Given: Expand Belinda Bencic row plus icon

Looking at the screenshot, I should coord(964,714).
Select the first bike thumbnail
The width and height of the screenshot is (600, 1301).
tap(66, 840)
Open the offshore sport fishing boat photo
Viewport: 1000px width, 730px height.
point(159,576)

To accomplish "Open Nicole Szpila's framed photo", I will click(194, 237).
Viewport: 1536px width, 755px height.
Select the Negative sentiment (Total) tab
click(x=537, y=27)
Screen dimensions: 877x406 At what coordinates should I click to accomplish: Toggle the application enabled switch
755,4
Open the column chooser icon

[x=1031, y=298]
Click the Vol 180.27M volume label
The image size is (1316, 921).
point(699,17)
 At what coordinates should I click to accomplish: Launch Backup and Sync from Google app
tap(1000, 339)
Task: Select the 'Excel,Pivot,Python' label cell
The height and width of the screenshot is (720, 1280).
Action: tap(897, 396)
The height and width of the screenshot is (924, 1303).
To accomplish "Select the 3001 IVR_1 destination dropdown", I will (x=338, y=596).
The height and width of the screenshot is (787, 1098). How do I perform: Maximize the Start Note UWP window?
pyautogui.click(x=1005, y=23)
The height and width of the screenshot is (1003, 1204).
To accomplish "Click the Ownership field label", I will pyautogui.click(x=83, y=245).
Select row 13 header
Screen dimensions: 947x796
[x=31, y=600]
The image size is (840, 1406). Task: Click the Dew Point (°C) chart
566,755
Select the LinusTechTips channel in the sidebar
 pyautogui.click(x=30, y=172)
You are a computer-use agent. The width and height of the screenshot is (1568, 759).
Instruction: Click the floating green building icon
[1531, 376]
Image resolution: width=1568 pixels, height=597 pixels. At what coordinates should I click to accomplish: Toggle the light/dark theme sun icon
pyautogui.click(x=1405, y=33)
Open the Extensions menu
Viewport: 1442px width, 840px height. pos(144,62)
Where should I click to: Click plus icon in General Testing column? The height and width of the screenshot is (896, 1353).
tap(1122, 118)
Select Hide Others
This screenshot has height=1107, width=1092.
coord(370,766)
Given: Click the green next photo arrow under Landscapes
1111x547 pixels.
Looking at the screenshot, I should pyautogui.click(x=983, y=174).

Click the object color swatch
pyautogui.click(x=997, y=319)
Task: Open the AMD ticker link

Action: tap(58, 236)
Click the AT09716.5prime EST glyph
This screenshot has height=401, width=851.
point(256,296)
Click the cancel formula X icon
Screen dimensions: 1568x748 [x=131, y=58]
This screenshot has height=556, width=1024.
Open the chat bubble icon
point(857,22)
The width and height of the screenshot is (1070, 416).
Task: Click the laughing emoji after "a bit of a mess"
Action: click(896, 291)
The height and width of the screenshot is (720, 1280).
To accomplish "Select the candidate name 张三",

===

▸ Problem description:
Go through the material above and copy each line that has the word "label".

▸ Response area:
Click the Vol 180.27M volume label
Task: Select the 'Excel,Pivot,Python' label cell
To accomplish "Click the Ownership field label", I will pyautogui.click(x=83, y=245).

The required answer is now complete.